■ What is being asked ■
Where the records appear below, transcribe them exactly, leaving none out.

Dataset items
--------------------------------------------------
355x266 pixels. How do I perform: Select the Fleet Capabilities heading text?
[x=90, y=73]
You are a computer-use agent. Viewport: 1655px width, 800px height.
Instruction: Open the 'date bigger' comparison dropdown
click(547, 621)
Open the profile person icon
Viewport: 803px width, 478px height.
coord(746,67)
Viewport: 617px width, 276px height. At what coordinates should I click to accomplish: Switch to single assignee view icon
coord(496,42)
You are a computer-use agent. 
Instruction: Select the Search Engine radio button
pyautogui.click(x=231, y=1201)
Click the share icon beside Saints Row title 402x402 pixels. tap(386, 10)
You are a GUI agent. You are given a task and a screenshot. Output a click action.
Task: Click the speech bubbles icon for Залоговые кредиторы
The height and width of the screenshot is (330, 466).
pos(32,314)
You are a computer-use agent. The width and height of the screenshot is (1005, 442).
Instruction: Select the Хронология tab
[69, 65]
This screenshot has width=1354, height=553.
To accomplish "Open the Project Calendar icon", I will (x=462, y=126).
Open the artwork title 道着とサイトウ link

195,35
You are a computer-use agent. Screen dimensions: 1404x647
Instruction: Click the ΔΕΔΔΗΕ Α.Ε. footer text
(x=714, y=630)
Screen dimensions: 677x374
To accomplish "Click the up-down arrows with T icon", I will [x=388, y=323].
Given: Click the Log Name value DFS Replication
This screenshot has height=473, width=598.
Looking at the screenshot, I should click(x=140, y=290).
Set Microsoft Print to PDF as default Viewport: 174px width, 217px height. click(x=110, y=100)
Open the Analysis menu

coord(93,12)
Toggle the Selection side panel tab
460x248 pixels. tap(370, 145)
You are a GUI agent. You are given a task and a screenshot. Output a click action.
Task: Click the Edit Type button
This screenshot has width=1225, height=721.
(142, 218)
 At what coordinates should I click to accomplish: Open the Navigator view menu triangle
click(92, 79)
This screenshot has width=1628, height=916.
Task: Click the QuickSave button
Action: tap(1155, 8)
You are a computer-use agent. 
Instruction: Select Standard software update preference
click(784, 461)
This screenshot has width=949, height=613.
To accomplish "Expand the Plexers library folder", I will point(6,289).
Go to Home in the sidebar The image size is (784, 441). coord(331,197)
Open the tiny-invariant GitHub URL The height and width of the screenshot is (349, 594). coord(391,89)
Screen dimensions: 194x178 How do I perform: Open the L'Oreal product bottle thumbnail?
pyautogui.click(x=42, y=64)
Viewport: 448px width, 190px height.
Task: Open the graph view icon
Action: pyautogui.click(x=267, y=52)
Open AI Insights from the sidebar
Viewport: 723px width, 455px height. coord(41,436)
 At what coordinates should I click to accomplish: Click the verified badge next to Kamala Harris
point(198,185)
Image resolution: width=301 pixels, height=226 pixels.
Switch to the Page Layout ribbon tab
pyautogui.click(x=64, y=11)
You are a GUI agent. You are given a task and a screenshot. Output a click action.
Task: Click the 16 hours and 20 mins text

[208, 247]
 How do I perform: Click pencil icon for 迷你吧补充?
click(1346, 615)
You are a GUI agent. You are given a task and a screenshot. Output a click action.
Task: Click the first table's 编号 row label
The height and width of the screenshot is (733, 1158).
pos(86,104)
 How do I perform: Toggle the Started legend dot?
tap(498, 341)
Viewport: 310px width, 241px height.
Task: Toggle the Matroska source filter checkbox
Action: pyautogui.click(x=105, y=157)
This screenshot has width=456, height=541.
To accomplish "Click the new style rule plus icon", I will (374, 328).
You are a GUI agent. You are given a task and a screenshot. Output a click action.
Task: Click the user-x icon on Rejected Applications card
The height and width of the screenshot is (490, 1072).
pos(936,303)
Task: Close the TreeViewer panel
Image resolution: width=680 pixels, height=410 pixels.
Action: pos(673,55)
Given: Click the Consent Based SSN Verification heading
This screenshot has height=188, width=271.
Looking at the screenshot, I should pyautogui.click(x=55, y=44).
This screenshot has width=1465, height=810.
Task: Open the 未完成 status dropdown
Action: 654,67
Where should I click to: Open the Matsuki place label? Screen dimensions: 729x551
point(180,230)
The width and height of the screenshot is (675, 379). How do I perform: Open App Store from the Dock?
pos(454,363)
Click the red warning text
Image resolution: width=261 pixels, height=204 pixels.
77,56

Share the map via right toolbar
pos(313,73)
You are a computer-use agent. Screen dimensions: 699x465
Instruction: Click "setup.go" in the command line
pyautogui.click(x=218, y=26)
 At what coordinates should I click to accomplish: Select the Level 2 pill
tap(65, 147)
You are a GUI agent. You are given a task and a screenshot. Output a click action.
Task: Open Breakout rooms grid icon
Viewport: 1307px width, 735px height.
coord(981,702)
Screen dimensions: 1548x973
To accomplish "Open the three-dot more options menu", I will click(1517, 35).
--------------------------------------------------
■ Solution to this task ■
355x266 pixels. How do I perform: Select the Fleet Capabilities heading text?
[x=90, y=73]
You are a computer-use agent. Viewport: 1655px width, 800px height.
Instruction: Open the 'date bigger' comparison dropdown
click(547, 621)
Open the profile person icon
Viewport: 803px width, 478px height.
coord(746,67)
Viewport: 617px width, 276px height. At what coordinates should I click to accomplish: Switch to single assignee view icon
coord(496,42)
You are a computer-use agent. 
Instruction: Select the Search Engine radio button
pyautogui.click(x=231, y=1201)
Click the share icon beside Saints Row title 402x402 pixels. tap(386, 10)
You are a GUI agent. You are given a task and a screenshot. Output a click action.
Task: Click the speech bubbles icon for Залоговые кредиторы
The height and width of the screenshot is (330, 466).
pos(32,314)
You are a computer-use agent. The width and height of the screenshot is (1005, 442).
Instruction: Select the Хронология tab
[69, 65]
This screenshot has width=1354, height=553.
To accomplish "Open the Project Calendar icon", I will (x=462, y=126).
Open the artwork title 道着とサイトウ link

195,35
You are a computer-use agent. Screen dimensions: 1404x647
Instruction: Click the ΔΕΔΔΗΕ Α.Ε. footer text
(x=714, y=630)
Screen dimensions: 677x374
To accomplish "Click the up-down arrows with T icon", I will [x=388, y=323].
Given: Click the Log Name value DFS Replication
This screenshot has height=473, width=598.
Looking at the screenshot, I should click(x=140, y=290).
Set Microsoft Print to PDF as default Viewport: 174px width, 217px height. click(x=110, y=100)
Open the Analysis menu

coord(93,12)
Toggle the Selection side panel tab
460x248 pixels. tap(370, 145)
You are a GUI agent. You are given a task and a screenshot. Output a click action.
Task: Click the Edit Type button
This screenshot has width=1225, height=721.
(142, 218)
 At what coordinates should I click to accomplish: Open the Navigator view menu triangle
click(92, 79)
This screenshot has width=1628, height=916.
Task: Click the QuickSave button
Action: tap(1155, 8)
You are a computer-use agent. 
Instruction: Select Standard software update preference
click(784, 461)
This screenshot has width=949, height=613.
To accomplish "Expand the Plexers library folder", I will point(6,289).
Go to Home in the sidebar The image size is (784, 441). coord(331,197)
Open the tiny-invariant GitHub URL The height and width of the screenshot is (349, 594). coord(391,89)
Screen dimensions: 194x178 How do I perform: Open the L'Oreal product bottle thumbnail?
pyautogui.click(x=42, y=64)
Viewport: 448px width, 190px height.
Task: Open the graph view icon
Action: pyautogui.click(x=267, y=52)
Open AI Insights from the sidebar
Viewport: 723px width, 455px height. coord(41,436)
 At what coordinates should I click to accomplish: Click the verified badge next to Kamala Harris
point(198,185)
Image resolution: width=301 pixels, height=226 pixels.
Switch to the Page Layout ribbon tab
pyautogui.click(x=64, y=11)
You are a GUI agent. You are given a task and a screenshot. Output a click action.
Task: Click the 16 hours and 20 mins text

[208, 247]
 How do I perform: Click pencil icon for 迷你吧补充?
click(1346, 615)
You are a GUI agent. You are given a task and a screenshot. Output a click action.
Task: Click the first table's 编号 row label
The height and width of the screenshot is (733, 1158).
pos(86,104)
 How do I perform: Toggle the Started legend dot?
tap(498, 341)
Viewport: 310px width, 241px height.
Task: Toggle the Matroska source filter checkbox
Action: pyautogui.click(x=105, y=157)
This screenshot has width=456, height=541.
To accomplish "Click the new style rule plus icon", I will (374, 328).
You are a GUI agent. You are given a task and a screenshot. Output a click action.
Task: Click the user-x icon on Rejected Applications card
The height and width of the screenshot is (490, 1072).
pos(936,303)
Task: Close the TreeViewer panel
Image resolution: width=680 pixels, height=410 pixels.
Action: pos(673,55)
Given: Click the Consent Based SSN Verification heading
This screenshot has height=188, width=271.
Looking at the screenshot, I should pyautogui.click(x=55, y=44).
This screenshot has width=1465, height=810.
Task: Open the 未完成 status dropdown
Action: 654,67
Where should I click to: Open the Matsuki place label? Screen dimensions: 729x551
point(180,230)
The width and height of the screenshot is (675, 379). How do I perform: Open App Store from the Dock?
pos(454,363)
Click the red warning text
Image resolution: width=261 pixels, height=204 pixels.
77,56

Share the map via right toolbar
pos(313,73)
You are a computer-use agent. Screen dimensions: 699x465
Instruction: Click "setup.go" in the command line
pyautogui.click(x=218, y=26)
 At what coordinates should I click to accomplish: Select the Level 2 pill
tap(65, 147)
You are a GUI agent. You are given a task and a screenshot. Output a click action.
Task: Open Breakout rooms grid icon
Viewport: 1307px width, 735px height.
coord(981,702)
Screen dimensions: 1548x973
To accomplish "Open the three-dot more options menu", I will click(1517, 35).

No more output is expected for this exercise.